STATED GOAL 1 – Retype the part of the editorial on Barack Obama from "While Oprah and" to "of his character.".

PROVIDED TEXT –

Rusting Star
INVESTOR'S BUSINESS DAILY
Posted 12/14/2006
Politics: The media have anointed Sen. Barack Obama the next great thing, our best hope for the presidency ?- other than Hillary Clinton, of course. But beyond the publicity, there's not much there.
While Oprah and the big thinkers at the Huffington Post and Daily Kos go on about the junior senator from Illinois, others point out that less than two years into his first term as a U.S. officeholder, Obama doesn't have much to show. No legislative triumphs that offer a glimpse into how he would lead, no defining efforts of statecraft that reveal the core of his character.
But slight though Obama's record might be, one thing is clear: He leans decidedly to the left.

RECORDS –
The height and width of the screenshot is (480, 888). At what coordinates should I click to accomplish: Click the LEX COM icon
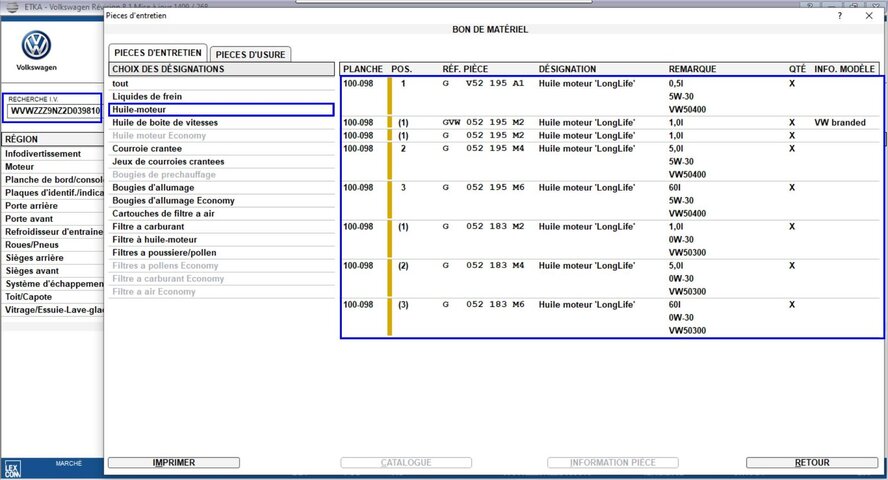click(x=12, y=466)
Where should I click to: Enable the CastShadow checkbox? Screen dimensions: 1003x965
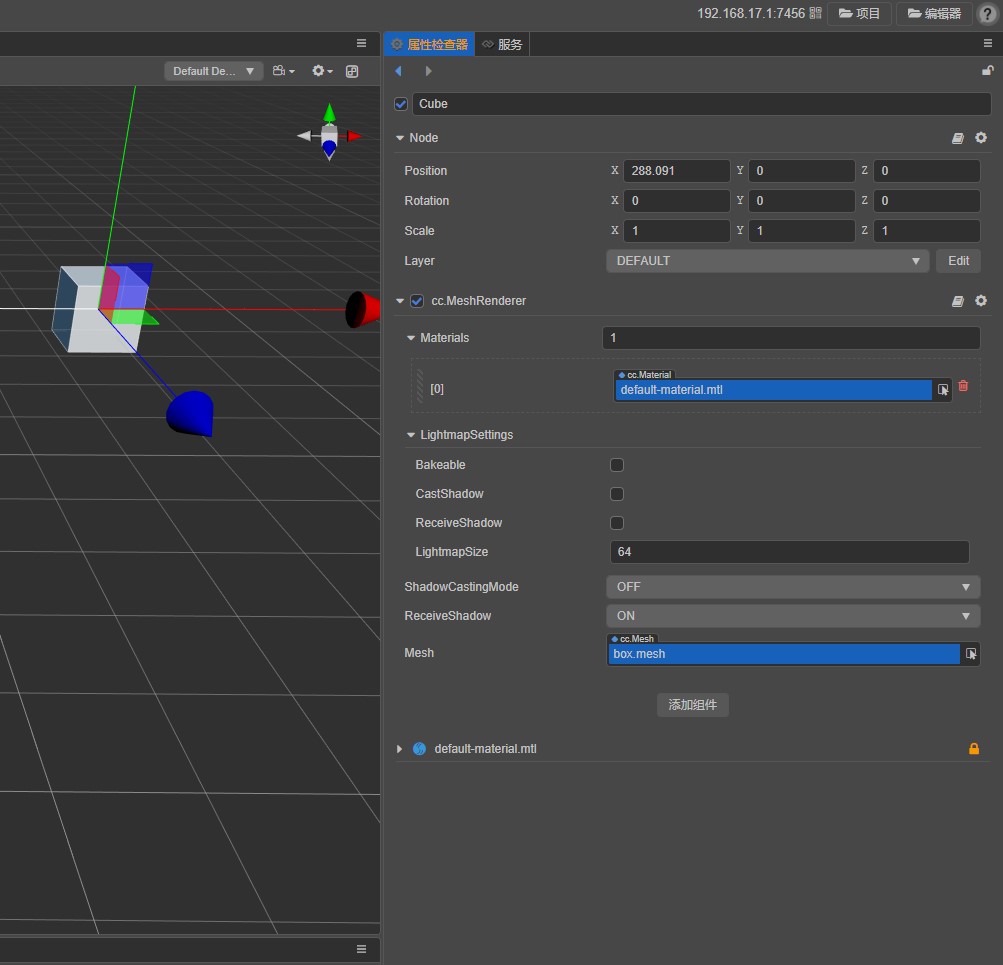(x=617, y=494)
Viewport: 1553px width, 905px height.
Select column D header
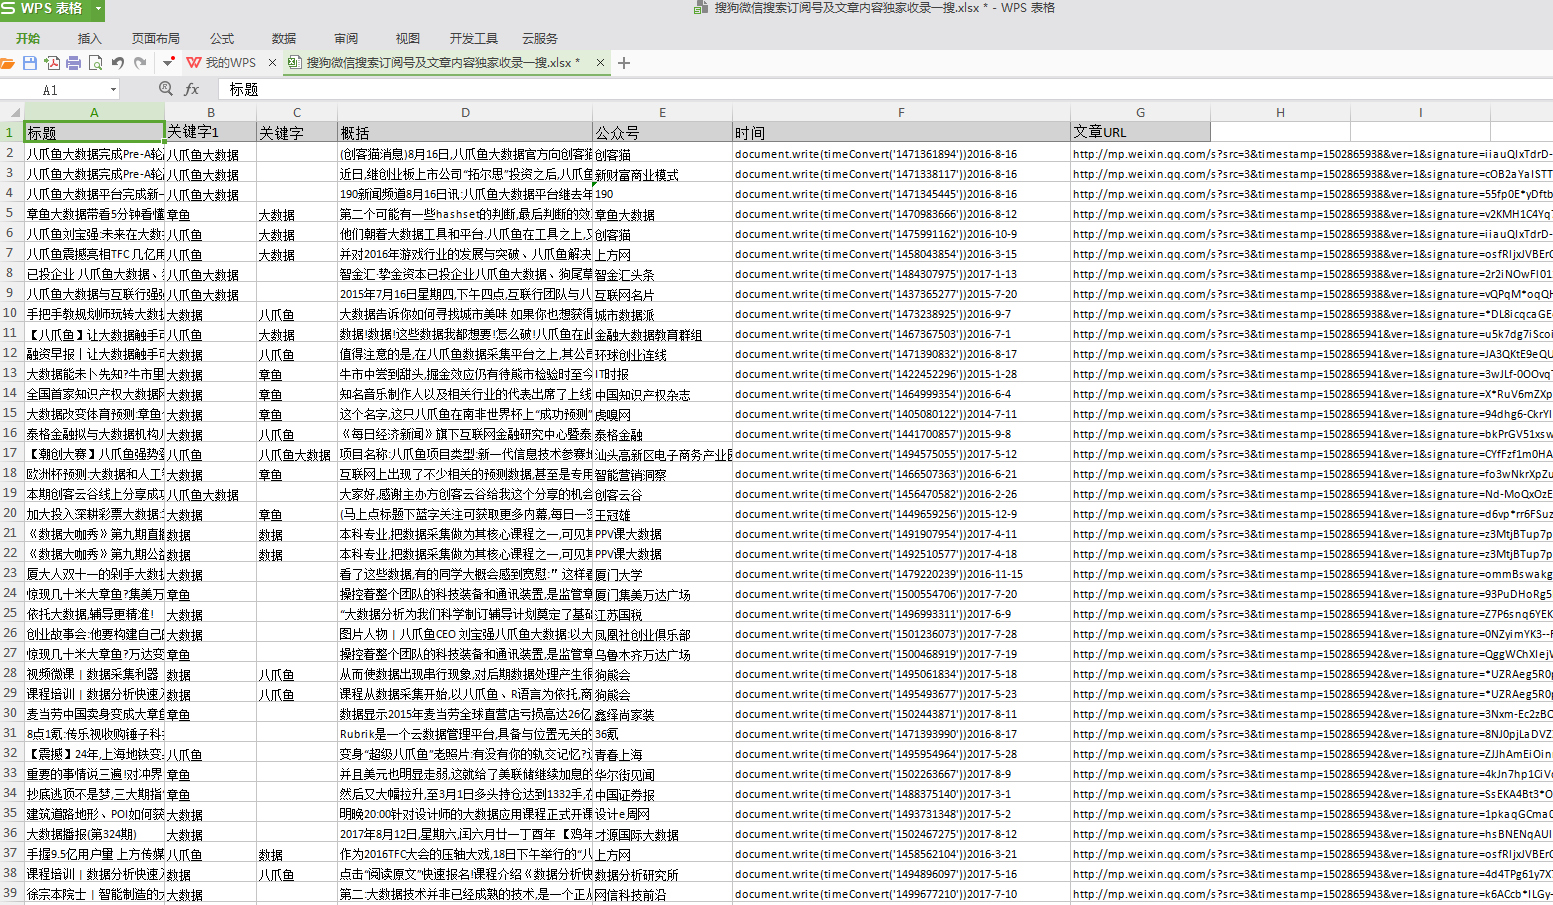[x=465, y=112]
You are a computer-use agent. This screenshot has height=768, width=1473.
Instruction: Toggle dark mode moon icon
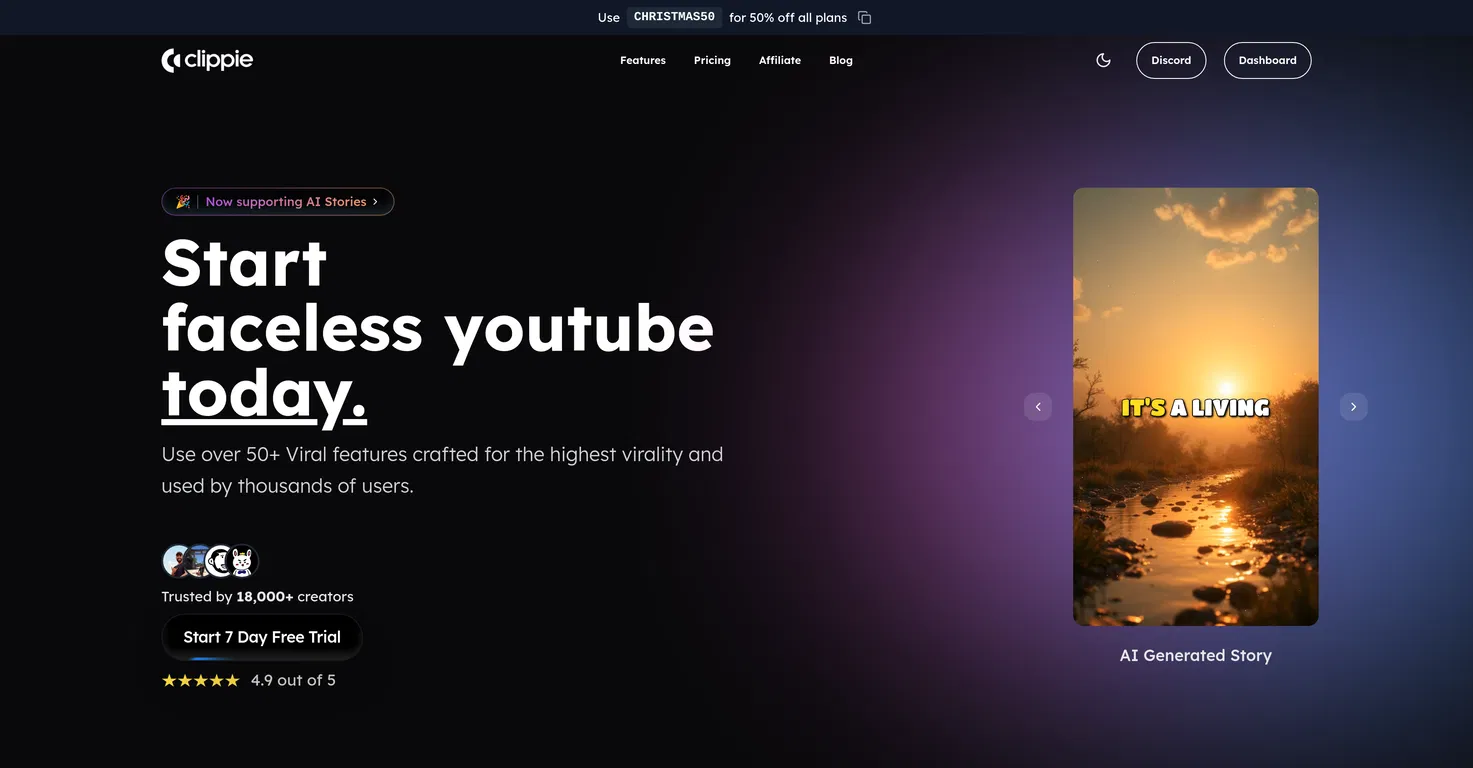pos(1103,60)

==

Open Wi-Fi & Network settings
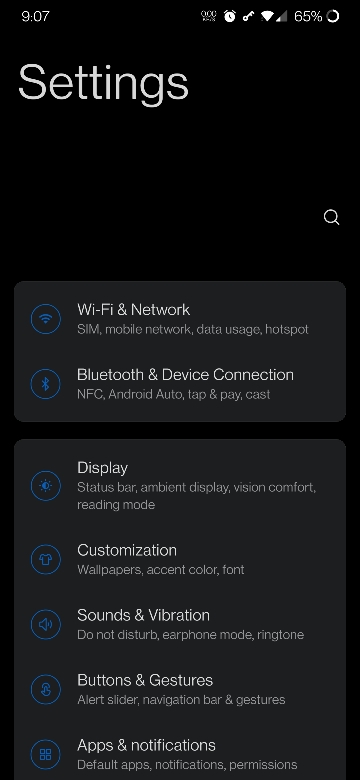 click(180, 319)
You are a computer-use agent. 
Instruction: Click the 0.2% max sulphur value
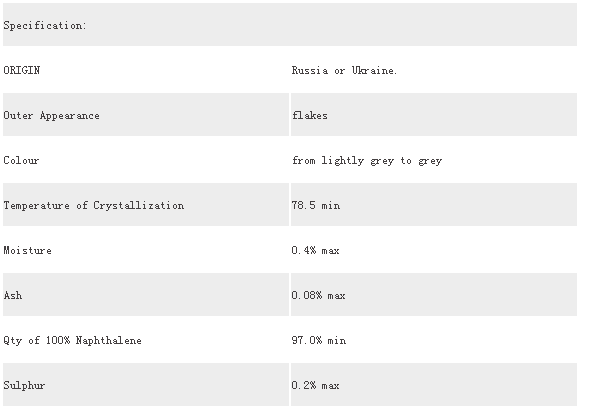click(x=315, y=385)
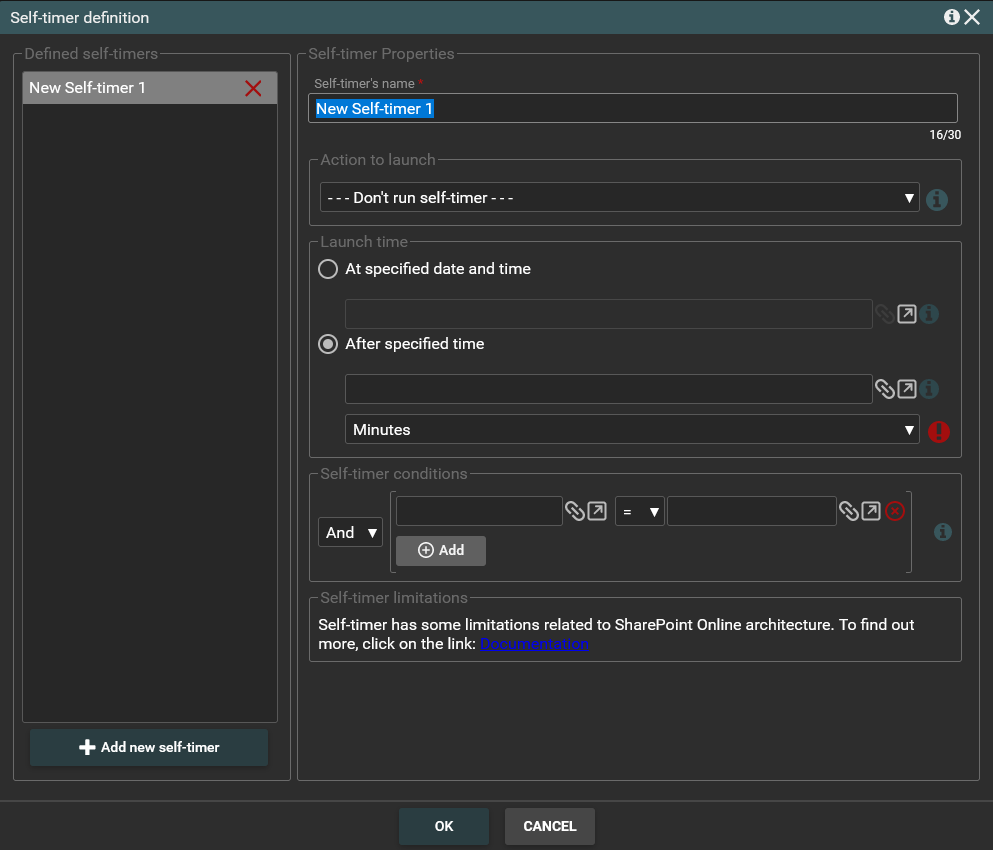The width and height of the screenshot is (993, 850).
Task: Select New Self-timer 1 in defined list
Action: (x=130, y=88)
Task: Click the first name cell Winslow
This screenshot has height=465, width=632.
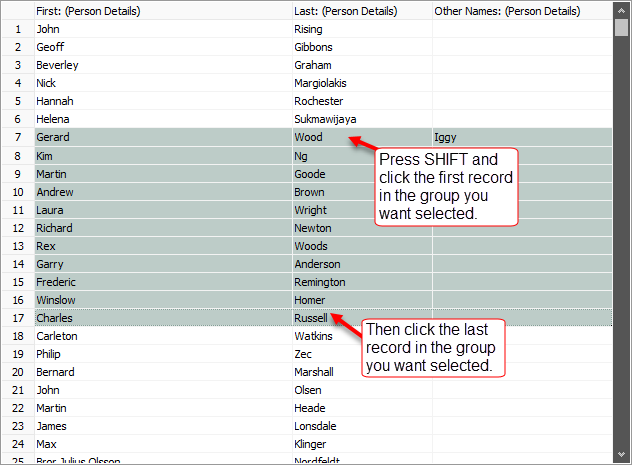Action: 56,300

STATED GOAL 2 – Put the lines of the records from the line with "Viewport: 1553px width, 905px height." to the line with "pos(1103,60)" into a numbered list, skipping blank lines. Leave the pictures out.

FULL RESPONSE 1 –
While Oprah and the big thinkers at the Huffington Post and Daily Kos go on about the junior senator from Illinois, others point out that less than two years into his first term as a U.S. officeholder, Obama doesn't have much to show. No legislative triumphs that offer a glimpse into how he would lead, no defining efforts of statecraft that reveal the core of his character.

FULL RESPONSE 2 –
1. Viewport: 1553px width, 905px height.
2. Select column D header
3. [x=465, y=112]
4. You are a computer-use agent. This screenshot has height=768, width=1473.
5. Instruction: Toggle dark mode moon icon
6. pos(1103,60)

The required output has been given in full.